“Which filter should I get for my aquarium?”
The most common question in fish keeping is: “which filter should I get?” Below are some filters and explanations of the most common used filters on the market today. This should help aid you in which filter to choose.
To start off, lets discuss the three types of filtration that there are and that are needed in a fish tank (aquarium).
Mechanical filtration involves the removal of waste particles and debris by passing water continuously through a powered machine. Because waste is constantly being produced in your tank by fish everyday, a mechanical filter is a must.
Ammonia, metals, and odors are all bad substances that should be removed from a fish tank to provide a healthy and stable aquarium. A chemical filter is what you need to do the job. Most chemical filters use carbon as their main material to pass the water through. Carbon collects most of these substances when water flows through and helps aid in keeping bad dissolved particles out of your tank.

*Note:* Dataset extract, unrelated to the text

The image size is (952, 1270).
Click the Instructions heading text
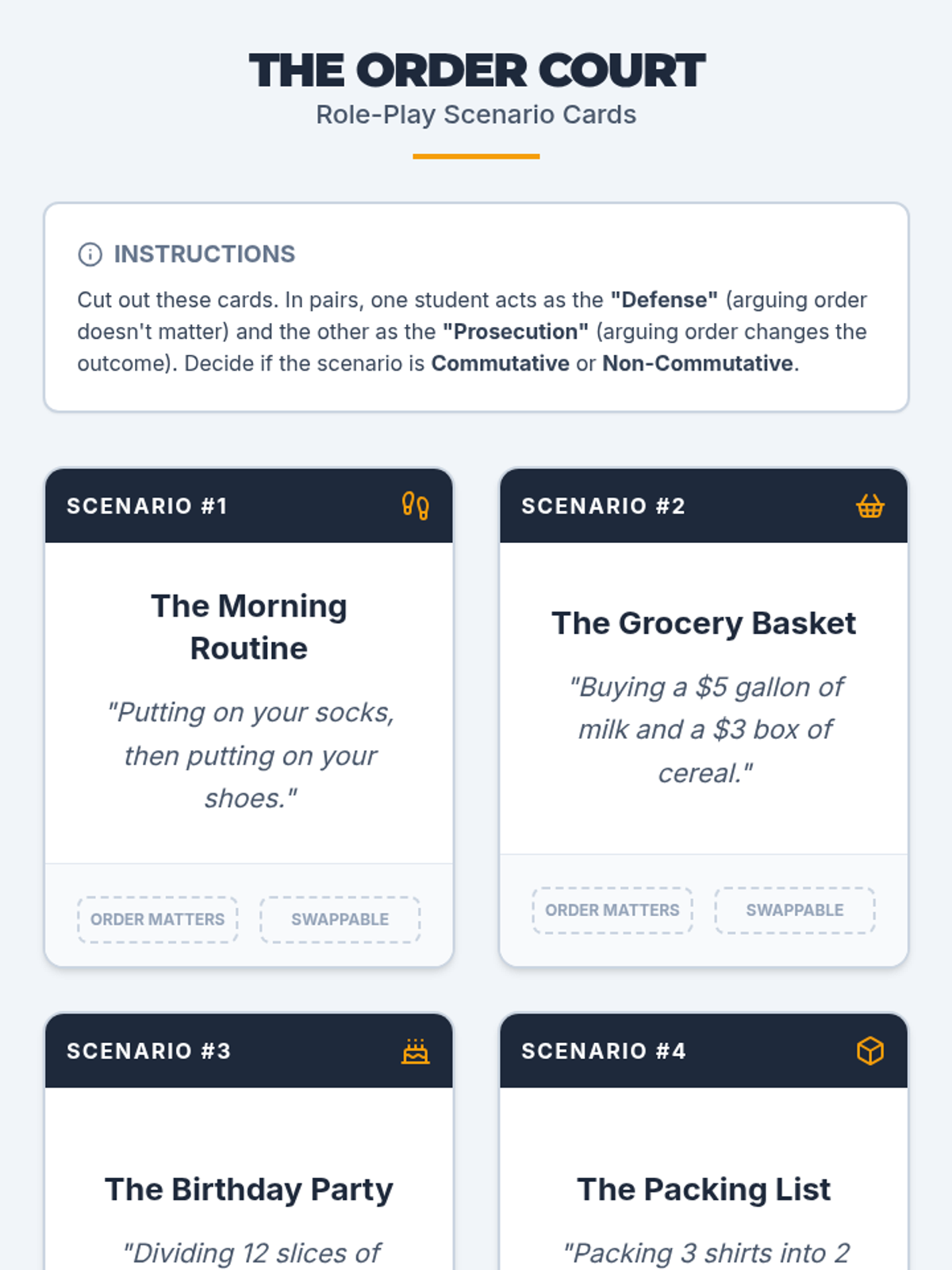(204, 254)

Every fish in your tank will produce waste which needs to be somehow filtered out. Without proper filtration for the waste, a lethal bacteria will grow and harm your fish tank. Now, although mechanical filters filter out most of the waste, there are still some waste particles that cannot be filtered out completely. Biological filters do the job! In biological filtration, two types of beneficial bacteria known as “nitrofiers” grow in the tank and convert harmful wastes into something less harmful which results into nitrate (nitrogen).
Now that you have an understanding of the types of filtration… let’s get into some filters
Under-gravel filters are filters you are going to want to go with when you are dealing with fish tanks that are 10-30 gallons big or fish tanks with a small fish count. Under-gravel filters are placed underneath a layer of aquarium substrate to help aid in biological filtration. Under-gravel filters are very-well liked because they are fairly inexpensive and rely on either an air pump or powerhead to function. Under-gravel filters are primarily biological filters, so you will still need to add mechanical and chemical filtration to the aquarium as well. The only downfall about under-gravel filtration is that you are only limited to certain substrates. Some under-gravel filters get clogged very easily using soil or sand as substrate. So the main substrate you will be using will be “gravel”.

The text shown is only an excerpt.